The recommended pattern seems not be quite obvious since most students start annotation on the last day.
It seems that students start reading after the Friday and do not finish it until the last day. I wonder whether they have enough time to read the paper on the last day.
Actually, this pattern represents my activity. I always start reading on the last few days and sometimes even on the last day.
I think students are apt to start to read the paper late, so it could be found that there are more activities at the last day's night. However, Wise's paper might be more readable for the students who are not familiar with this field, since there is an introduction to terms and background, while Selwyn's work is more theoretical and students may have fewer words to make comments.
The results implicated that students are more intersted in Wise's paper and perhaps more information based on Wise's one can be discussed in class.

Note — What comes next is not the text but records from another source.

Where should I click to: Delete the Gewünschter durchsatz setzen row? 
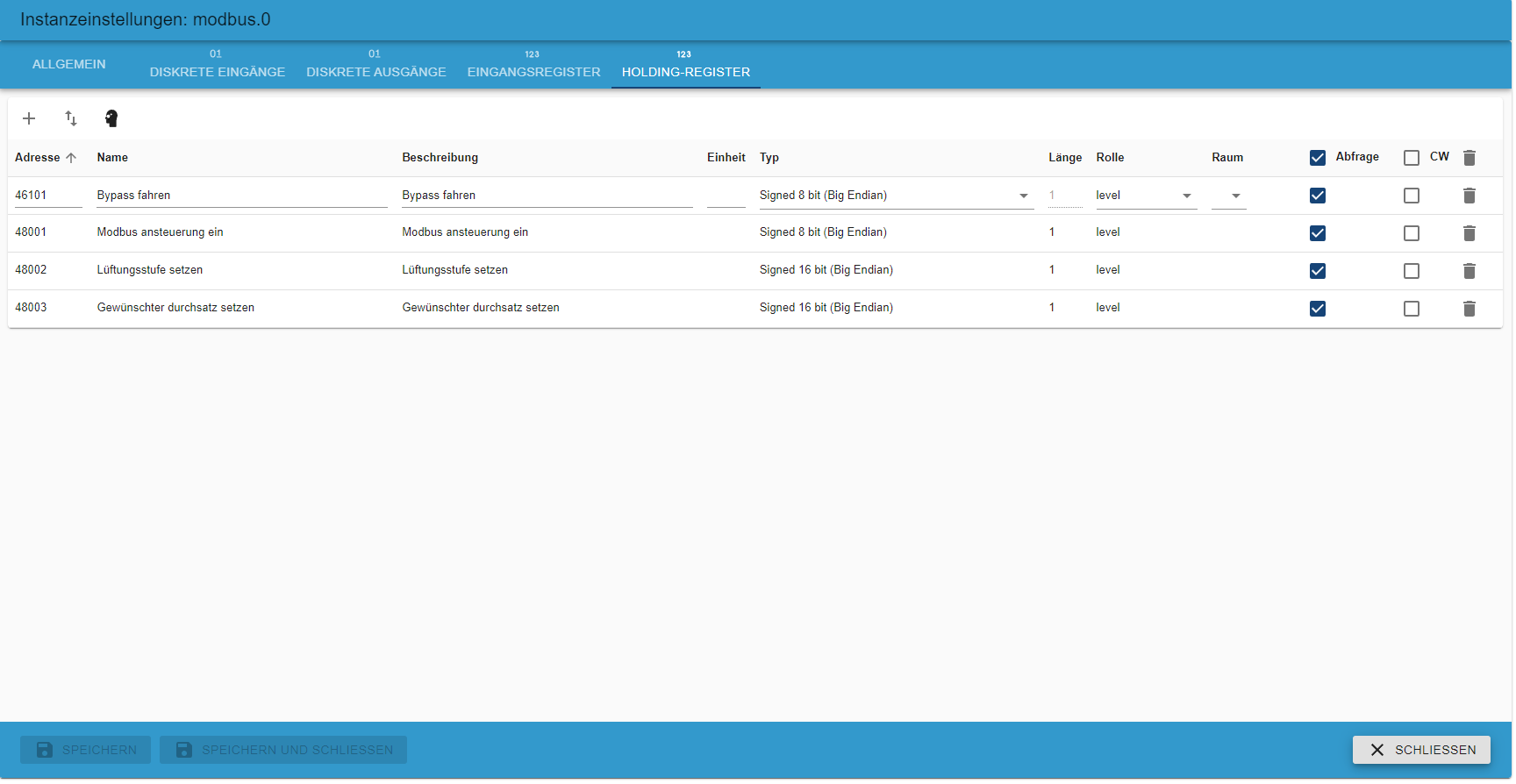click(x=1470, y=309)
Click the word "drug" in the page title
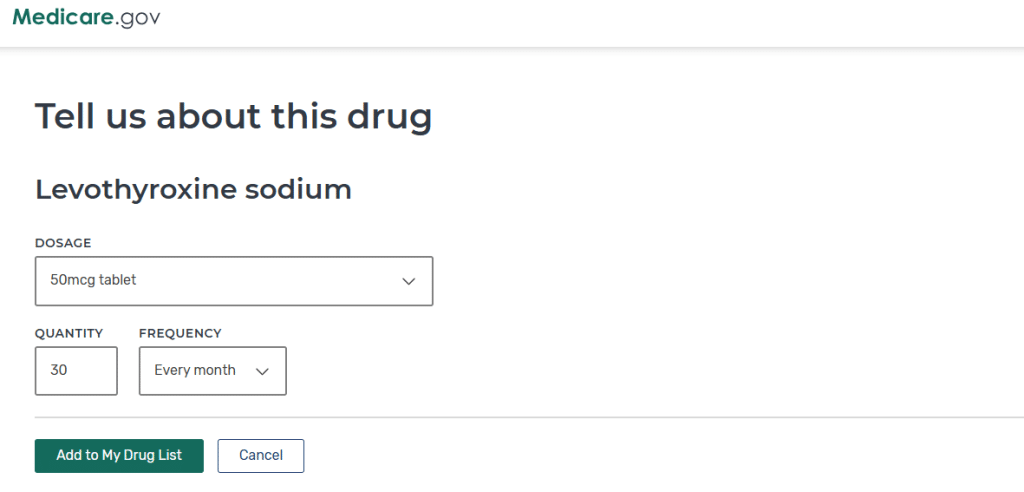Screen dimensions: 1024x492 click(389, 117)
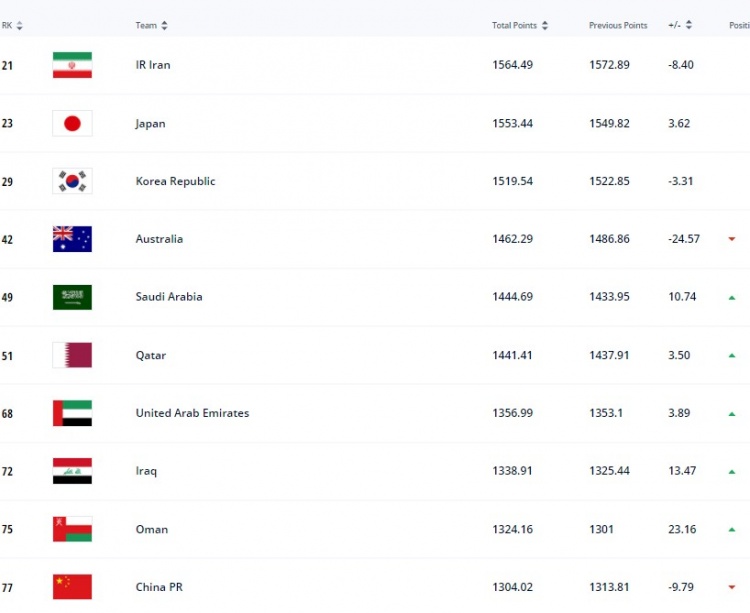Click the Korea Republic flag icon
Screen dimensions: 750x613
click(72, 181)
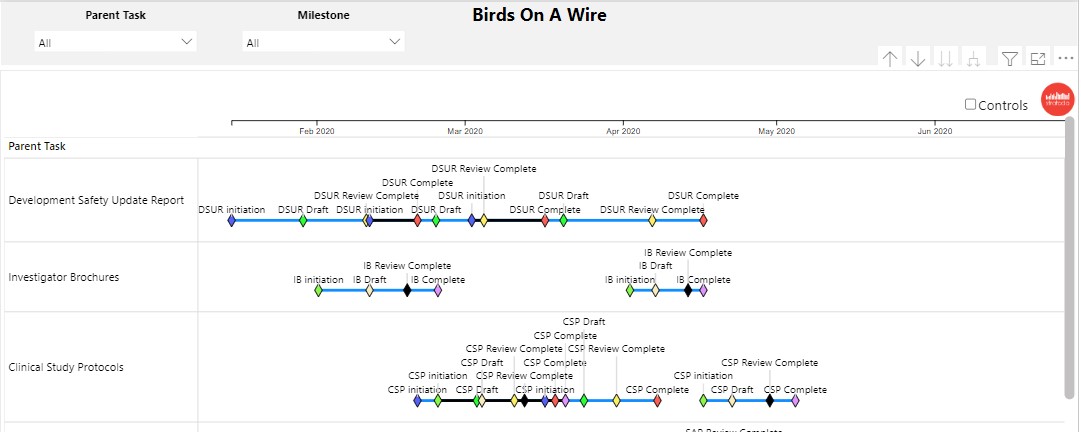
Task: Select the Clinical Study Protocols row label
Action: [x=66, y=367]
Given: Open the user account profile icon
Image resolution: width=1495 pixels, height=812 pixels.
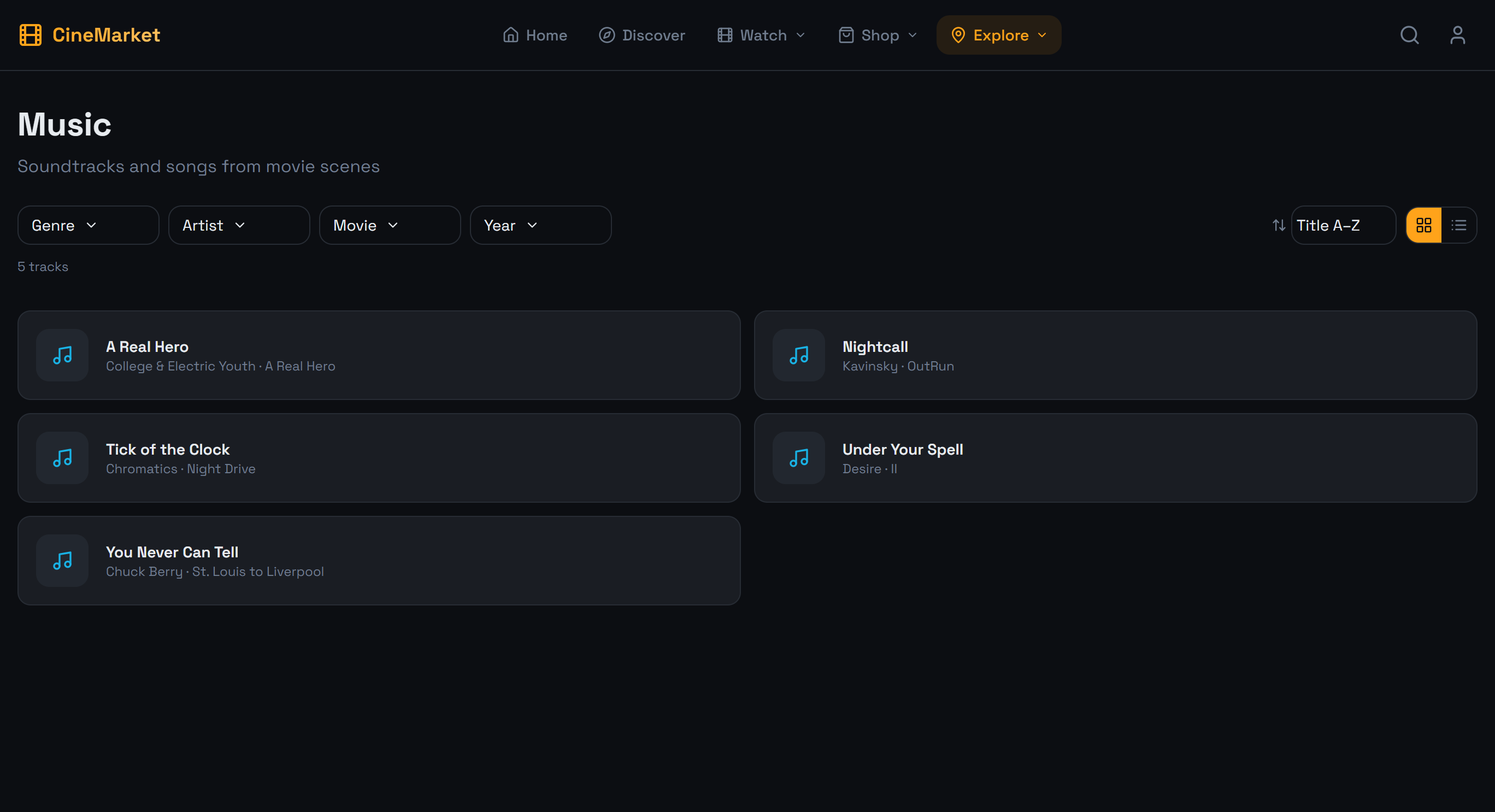Looking at the screenshot, I should (1457, 35).
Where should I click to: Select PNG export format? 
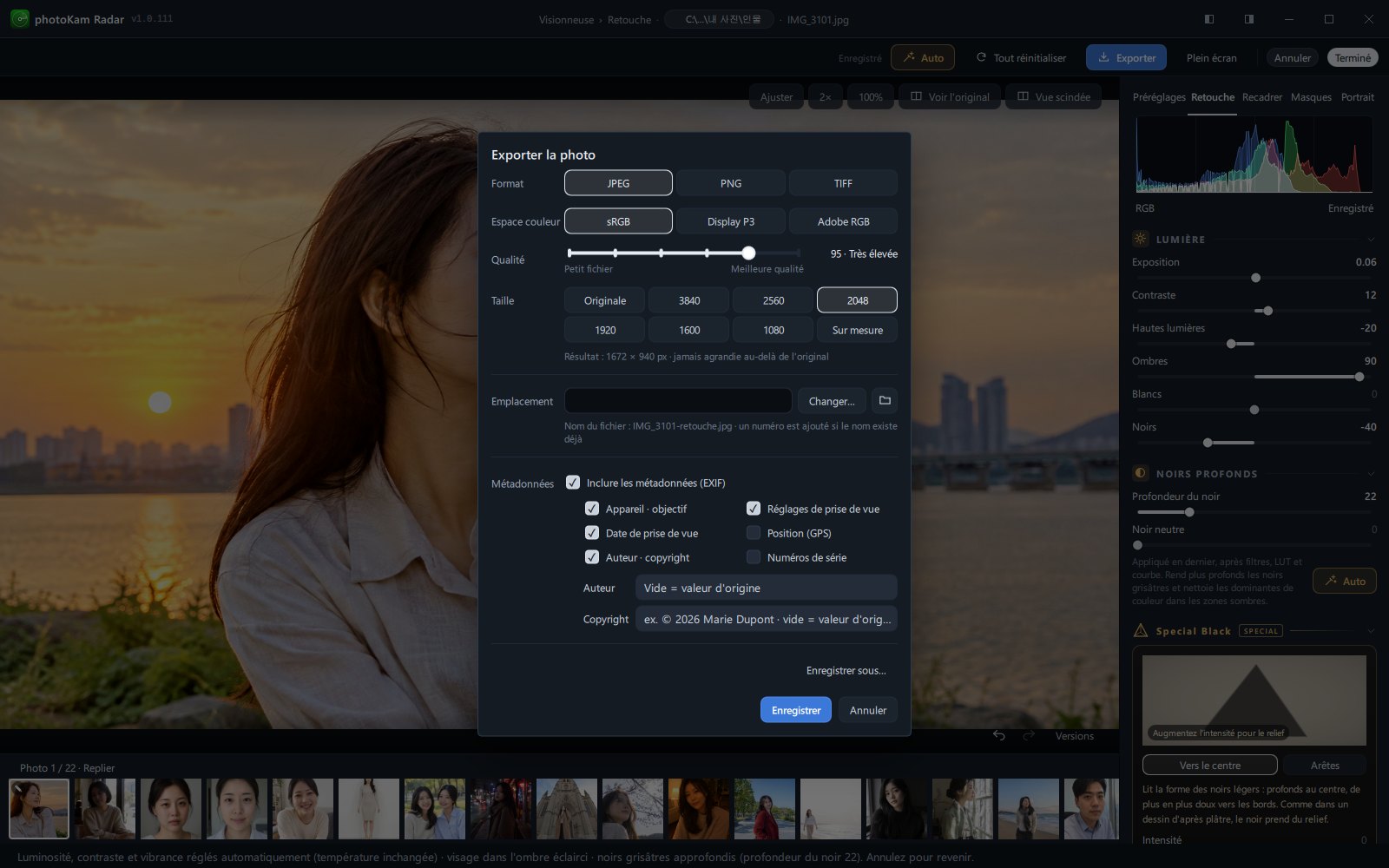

The results also remind me of my behaviour. Perhaps it is too late for me to start reading on the last day. Therefore, I need to start it earlier in the week.
It can be found that students post more in Wise's reading. Also, in Wise's reading students were more active rating other students’ comments. It seems to be a significant difference thorugh the observation of graphics, but more statistical calculation are needed to prove it. It seems to be opposite since most comments in Wise's reading are made late, but there are more comment and question upvotes from the students in Wise's reading than Selwyn's.
When talking to my behaviour, it is true that I only make comments and upvote some students' comments. Also, there is no upvote received from others. The reason is probably because I start to read late at the moment other students have already finished reading. Waht's more, I find that I spent more time reading Selwyn's paper and leave more comments due to enough time.
For Selwyn's reading, I think Athia, Bebe, and Stephanie are the best three contributors since they have the biggest length of texts. For Wise's, I think Athia, Maria and Bebe are the best contributors due to the same reason.
I think the sum of rows(parts) are not a good proxy of quality, since students may have only four or five comments with a long text. The average and sum of length can be considered as a metirc for contribution.
When using AVG, students who have a large amount of text but many rows may have a low number. Those students who have a long text per comments are in the higher rank. However, when using SUM, students who have a longer text in total are in the higher rank.
I think the AVG and SUM of length can be integrated into the model of contribution estimation. Those who has a higher average and sum of length and average of upvotes, replies can be considered as a high quality of contribution estimation. Nevertheless, researchers might also consider the weight coefficient of each metrics in this process.